DIRECTIONS:
[1] In the article on Dell and deduplication appliances, list the data types besides backup storage that the quoted DL2000 release says deduplication will move to.
[2] Carry on the article on Dell and deduplication appliances from its last line.

----- PROVIDED TEXT

Original URL: http://www.theregister.co.uk/2009/06/05/dell_emc_quantum/

Dell and the dedupe appliance conundrum

What's going on?

By Chris Mellor

Posted in Storage, 5th June 2009 20:33 GMT

Comment Dell is announcing a new deduplication appliance on Monday, the DL2000, while simultaneously saying dedupe will move on from a backup and appliance focus to something broader and more pervasive. What's going on?

Let's essay an attempt to join up some dots in this release with previous Dell statements - and with EMC's statements and activities - and see where it leads us.

The DL2000 release said: "Dell’s deduplication strategy is to foster and encourage the rapid evolution of dedupe technology into a storage environment where the functionality exists everywhere. As deduplication matures quickly, it will move beyond backup storage – where it primarily resides today - to other data types including near-primary, archive, file, and object storage solutions."

The DL2000 is an integrated deduping backup appliance and so represents, we might say, first generation deduplication. The second generation will encompass, in Dell's view, deduplication of near-primary data, archive data, file, and object storage.

Considering that Dell storage, apart from the EqualLogic PS6000 products, comes from EMC, we can note that near-primary storage refers to general, unstructured information stored on primary or tier 1 (Fibre Channel) storage, meaning Clariion CX in Dell/EMC terms. We can also note that the general EMC meaning of file storage is a filer, network-attached storage (NAS). Dell sells EMC's Celerra NX4 NAS product. The general meaning of object storage in EMC terms is Centera, which Dell does not sell.

The implication here is that Dell will provide deduplication for Clariion CX near-primary storage and Celerra NX4 filer storage. But here's a question. How can Dell provide object storage deduplication when it doesn't supply an object storage product? Is there a hint here that Dell is going to take and sell EMC's Centera product?

Let's return to the DL2000 release for a moment and find another telling statement: "Dell believes that incorporating deduplication functionality into ISV, application and storage software can provide significant benefits to customers."

What does this mean? To me it says that Dell will supply deduplication software technology that can be incorporated into ISV software, into application software and into storage software. This seems to be another aspect of second generation deduplication.

Follow the implication here and imagine a piece of application software and its stored data, either on directly-attached storage (DAS) or on a storage array. The application has code that deduplicates its stored data. Okay, where is that done? On the server running the application and storing data on DAS, or on the storage array, if it uses one, using its controller CPU cycles?

We have specific deduplication products now because dedupe is CPU and disk-intensive, and running it on general servers could cripple them. Okay, but Nehalem servers are coming and server virtualisation is here already so couldn't we find the CPU cycles to do that on the servers?

Alternatively, we could parse "storage software" to mean storage array controller software and have the dedupe execute on the array, using spare CPU cycles - they're tending to be multi-core Xeon controllers now - with the ISV and application software telling the array what to dedupe and where to place the deduped data.

That chimes in with ideas of multi-tiering inside arrays. So far no-one is talking much about multi-tiered DAS but we can suppose that might come. The situation seems easier to understand with networked storage than it is with DAS, since DAS implies application server CPU cycles are used in deduping which seems a poor use of server CPU cycles.

Dell to ship Centera?

----------
----- SUPPLIED RECORDS

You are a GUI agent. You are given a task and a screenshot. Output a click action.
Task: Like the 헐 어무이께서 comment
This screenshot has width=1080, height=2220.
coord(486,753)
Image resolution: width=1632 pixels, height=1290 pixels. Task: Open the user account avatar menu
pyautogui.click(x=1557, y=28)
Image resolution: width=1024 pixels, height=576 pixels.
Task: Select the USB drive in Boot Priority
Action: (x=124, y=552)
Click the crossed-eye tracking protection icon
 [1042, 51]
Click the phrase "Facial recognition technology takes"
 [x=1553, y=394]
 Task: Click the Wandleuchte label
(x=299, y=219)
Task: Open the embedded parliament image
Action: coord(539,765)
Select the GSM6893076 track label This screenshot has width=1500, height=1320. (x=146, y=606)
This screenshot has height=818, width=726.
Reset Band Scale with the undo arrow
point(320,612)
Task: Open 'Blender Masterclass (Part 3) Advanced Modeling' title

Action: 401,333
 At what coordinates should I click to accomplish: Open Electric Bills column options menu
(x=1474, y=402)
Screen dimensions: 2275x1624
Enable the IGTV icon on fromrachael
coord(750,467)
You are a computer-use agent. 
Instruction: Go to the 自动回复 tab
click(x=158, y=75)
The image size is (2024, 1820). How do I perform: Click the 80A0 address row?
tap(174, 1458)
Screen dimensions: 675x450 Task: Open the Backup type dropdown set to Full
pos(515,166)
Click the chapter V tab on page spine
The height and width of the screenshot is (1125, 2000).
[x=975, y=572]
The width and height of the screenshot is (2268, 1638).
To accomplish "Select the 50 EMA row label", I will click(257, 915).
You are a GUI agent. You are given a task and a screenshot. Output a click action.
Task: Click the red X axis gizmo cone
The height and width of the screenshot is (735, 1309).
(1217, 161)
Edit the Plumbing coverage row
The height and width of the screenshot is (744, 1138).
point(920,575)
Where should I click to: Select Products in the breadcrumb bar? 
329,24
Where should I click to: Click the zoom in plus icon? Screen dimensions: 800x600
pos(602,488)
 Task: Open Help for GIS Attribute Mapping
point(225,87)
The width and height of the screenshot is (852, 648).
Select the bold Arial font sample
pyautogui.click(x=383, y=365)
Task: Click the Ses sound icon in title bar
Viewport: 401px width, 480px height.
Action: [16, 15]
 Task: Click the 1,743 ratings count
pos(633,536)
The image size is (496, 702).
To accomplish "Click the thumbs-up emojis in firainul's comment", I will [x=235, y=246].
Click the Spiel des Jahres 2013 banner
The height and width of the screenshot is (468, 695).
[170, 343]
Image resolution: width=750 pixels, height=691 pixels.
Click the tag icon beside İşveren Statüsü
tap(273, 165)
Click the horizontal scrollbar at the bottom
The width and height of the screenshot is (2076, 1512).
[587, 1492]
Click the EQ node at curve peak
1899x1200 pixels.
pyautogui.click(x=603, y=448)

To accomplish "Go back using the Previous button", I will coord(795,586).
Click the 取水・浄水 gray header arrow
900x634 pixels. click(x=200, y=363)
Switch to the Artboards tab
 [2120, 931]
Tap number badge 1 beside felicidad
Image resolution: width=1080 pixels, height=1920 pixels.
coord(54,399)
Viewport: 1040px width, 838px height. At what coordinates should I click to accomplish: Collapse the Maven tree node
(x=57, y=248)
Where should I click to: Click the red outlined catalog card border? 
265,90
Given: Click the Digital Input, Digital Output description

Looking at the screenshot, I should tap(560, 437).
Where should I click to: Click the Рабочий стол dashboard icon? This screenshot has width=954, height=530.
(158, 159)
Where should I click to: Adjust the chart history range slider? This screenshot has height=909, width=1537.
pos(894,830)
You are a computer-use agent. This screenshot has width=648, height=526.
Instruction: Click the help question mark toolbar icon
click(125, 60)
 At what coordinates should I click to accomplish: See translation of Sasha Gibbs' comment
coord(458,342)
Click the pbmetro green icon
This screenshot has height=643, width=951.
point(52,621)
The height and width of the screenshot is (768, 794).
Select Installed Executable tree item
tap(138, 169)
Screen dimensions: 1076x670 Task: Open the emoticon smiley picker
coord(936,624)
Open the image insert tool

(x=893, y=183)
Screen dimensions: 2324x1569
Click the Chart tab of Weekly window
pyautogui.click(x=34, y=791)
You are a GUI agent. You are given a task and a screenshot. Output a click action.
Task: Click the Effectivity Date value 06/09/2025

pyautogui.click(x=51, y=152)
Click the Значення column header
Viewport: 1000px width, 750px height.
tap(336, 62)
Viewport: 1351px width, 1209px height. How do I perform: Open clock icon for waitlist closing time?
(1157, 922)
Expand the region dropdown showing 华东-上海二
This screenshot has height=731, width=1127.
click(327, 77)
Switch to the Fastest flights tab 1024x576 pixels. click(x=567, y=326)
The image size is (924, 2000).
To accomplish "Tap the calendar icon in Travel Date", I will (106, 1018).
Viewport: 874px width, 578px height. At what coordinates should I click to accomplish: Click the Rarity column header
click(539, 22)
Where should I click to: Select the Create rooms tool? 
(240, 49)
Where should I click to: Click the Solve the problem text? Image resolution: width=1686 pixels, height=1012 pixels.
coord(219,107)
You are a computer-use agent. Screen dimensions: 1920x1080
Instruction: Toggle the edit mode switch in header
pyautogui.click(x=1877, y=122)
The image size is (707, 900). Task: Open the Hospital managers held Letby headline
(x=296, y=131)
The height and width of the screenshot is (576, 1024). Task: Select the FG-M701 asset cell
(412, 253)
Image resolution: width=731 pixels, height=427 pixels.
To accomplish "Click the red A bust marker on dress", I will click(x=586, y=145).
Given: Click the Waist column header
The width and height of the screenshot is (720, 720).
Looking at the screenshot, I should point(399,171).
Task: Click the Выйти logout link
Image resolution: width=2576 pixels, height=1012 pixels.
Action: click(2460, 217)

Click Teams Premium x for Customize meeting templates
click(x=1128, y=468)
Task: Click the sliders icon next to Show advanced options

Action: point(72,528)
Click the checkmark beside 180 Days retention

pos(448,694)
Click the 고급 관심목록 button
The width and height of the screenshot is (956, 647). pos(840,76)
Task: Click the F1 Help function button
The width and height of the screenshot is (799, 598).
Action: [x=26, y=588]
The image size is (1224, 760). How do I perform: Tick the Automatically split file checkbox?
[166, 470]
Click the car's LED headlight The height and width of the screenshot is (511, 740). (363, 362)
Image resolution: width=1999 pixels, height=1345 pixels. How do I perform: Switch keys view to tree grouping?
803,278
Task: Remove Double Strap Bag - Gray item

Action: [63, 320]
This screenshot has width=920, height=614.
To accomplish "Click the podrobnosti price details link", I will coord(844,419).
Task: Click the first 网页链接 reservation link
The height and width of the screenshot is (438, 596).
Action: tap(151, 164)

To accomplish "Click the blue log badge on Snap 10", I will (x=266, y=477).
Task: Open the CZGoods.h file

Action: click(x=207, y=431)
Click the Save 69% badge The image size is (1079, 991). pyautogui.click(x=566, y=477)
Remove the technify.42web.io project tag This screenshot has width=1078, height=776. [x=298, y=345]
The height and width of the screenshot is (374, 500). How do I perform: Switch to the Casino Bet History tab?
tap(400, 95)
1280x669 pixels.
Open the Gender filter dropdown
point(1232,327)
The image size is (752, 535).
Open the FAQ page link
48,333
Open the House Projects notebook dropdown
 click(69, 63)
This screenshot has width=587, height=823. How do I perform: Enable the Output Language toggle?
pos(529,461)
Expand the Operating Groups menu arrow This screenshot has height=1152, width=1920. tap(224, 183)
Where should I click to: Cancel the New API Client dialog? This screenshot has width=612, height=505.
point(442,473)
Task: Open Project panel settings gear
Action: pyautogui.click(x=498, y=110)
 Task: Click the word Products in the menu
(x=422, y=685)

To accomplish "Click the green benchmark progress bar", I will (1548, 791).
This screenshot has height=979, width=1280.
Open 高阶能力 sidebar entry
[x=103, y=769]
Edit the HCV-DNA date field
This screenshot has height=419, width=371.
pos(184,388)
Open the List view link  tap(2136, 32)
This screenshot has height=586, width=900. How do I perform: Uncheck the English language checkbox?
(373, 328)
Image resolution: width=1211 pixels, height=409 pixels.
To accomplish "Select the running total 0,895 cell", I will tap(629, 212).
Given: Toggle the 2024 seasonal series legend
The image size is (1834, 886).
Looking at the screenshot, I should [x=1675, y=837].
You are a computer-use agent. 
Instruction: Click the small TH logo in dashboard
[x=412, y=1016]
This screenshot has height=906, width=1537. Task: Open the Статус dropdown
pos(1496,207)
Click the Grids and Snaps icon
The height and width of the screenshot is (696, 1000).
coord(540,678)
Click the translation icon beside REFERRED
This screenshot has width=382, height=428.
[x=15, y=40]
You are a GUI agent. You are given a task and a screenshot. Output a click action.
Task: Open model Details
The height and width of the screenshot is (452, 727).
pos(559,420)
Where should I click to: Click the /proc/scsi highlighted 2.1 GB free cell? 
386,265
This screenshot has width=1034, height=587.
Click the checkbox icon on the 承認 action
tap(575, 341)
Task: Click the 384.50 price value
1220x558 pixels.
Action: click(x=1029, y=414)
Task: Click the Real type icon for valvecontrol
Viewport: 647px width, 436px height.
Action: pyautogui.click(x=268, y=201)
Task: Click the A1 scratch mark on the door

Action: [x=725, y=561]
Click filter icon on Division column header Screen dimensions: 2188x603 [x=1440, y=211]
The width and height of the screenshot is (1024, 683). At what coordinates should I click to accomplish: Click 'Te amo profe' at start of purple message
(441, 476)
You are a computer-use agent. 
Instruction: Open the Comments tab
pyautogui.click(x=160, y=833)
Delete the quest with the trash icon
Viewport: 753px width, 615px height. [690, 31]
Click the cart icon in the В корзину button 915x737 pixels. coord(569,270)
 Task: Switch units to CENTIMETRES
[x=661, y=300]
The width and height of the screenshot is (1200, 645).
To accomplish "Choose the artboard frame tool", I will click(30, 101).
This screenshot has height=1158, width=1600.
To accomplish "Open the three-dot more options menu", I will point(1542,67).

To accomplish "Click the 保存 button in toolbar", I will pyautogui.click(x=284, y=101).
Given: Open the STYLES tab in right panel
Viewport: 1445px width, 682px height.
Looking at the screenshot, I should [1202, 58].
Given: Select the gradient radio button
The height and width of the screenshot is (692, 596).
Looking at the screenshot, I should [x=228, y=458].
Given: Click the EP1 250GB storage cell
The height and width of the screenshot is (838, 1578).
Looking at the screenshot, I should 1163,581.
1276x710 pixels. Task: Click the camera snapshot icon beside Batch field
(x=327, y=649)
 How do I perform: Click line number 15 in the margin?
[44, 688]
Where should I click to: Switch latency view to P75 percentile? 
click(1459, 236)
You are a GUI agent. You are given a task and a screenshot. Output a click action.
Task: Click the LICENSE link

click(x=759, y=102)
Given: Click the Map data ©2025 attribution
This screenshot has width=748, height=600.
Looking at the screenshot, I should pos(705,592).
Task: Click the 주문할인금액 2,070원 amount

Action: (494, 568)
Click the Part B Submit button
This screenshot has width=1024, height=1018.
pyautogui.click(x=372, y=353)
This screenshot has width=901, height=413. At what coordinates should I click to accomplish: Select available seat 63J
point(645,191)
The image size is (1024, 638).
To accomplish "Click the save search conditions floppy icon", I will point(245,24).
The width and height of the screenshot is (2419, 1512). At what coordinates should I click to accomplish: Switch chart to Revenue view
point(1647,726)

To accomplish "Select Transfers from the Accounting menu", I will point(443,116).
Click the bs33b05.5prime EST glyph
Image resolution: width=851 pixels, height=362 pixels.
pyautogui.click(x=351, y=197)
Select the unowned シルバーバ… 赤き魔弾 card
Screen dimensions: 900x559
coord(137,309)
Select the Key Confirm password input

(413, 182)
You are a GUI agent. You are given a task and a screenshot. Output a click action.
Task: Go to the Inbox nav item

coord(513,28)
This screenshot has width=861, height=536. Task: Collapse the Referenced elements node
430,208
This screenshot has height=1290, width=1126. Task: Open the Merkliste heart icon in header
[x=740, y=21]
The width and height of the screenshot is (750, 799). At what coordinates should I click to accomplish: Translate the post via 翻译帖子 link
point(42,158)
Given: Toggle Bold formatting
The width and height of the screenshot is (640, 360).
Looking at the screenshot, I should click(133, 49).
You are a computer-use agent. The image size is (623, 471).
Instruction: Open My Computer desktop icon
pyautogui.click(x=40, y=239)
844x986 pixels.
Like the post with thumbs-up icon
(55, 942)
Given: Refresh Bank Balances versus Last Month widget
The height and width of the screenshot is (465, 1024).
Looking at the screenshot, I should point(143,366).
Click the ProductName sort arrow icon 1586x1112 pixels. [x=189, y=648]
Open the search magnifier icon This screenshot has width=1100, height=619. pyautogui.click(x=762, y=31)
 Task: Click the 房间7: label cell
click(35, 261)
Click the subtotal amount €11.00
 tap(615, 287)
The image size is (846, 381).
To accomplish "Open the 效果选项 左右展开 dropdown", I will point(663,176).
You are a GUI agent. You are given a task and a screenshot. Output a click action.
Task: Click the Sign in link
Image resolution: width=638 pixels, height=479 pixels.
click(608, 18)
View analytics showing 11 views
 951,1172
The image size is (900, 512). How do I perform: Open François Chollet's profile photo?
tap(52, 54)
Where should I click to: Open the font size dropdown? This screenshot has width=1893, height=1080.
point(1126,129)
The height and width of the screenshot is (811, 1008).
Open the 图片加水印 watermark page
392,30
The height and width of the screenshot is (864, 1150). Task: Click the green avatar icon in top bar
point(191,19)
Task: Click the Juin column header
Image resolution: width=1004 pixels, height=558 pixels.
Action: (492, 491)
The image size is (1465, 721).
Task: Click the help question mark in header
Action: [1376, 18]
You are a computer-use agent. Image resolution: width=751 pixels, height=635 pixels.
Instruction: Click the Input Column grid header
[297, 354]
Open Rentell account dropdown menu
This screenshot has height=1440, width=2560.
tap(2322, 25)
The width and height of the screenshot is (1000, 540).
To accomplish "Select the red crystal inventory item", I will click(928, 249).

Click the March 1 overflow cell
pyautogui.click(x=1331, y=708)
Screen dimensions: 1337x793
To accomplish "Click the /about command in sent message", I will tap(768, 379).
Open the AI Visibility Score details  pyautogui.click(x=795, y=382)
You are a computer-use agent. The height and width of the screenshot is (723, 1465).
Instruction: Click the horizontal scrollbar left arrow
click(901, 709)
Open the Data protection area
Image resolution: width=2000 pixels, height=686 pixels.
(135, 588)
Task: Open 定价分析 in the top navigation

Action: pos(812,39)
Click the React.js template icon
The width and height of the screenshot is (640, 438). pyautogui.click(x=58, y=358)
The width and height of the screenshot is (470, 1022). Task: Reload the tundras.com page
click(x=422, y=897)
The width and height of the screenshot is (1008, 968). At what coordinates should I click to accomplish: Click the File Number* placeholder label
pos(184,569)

----------

EXPECTED RESULTS:
[1]
- Near-primary
- Archive
- File
- Object storage

[2]
On that basis we can say then that it looks as if Dell may be going to ship Clariion and Celerra products with a deduping capability (in the storage software) and - this is a bit more of a stretch - may be about to ship deduping (possibly doing more dedupe than it does at the moment somehow) Centera object stores. It will also supply dedupe software for inclusion in ISV and application software

Looking beyond the DL2000 release, can we tie these implications to other things Dell and EMC have said?

In November last year, Dell said it would develop a single block-level dedupe and replication architecture spanning its own, Quantum, and EMC storage arrays. It was then going to develop "a single de-duplication architecture across its PowerVault, EqualLogic and Dell/EMC storage arrays. It will be able to replicate de-duped data between these arrays and, in theory, between them and Quantum and EMC storage arrays, across both LAN and WAN."

Is that still true, given that EMC is pursuing a takeover of Data Domain which is seen to overlap with EMC's own DL 3D backup deduplication products? It is, because Paul Kaeley, a Global Practice Executive from Dell's consulting services, said today that Dell has a relationship with both Quantum and EMC and will be releasing a Quantum-based deduplication product from EMC during the 2nd half of the year.

This relationship and strategy has continued since November last year and so predates the very recent Data Domain takeover initiative by EMC.

We can categorise both the DL 3D and the Data Domain products as point deduplication products focussed on backup data, in the same generic class as the DL2000, although that is primarily for small and medium businesses (SMB) and is more affordable.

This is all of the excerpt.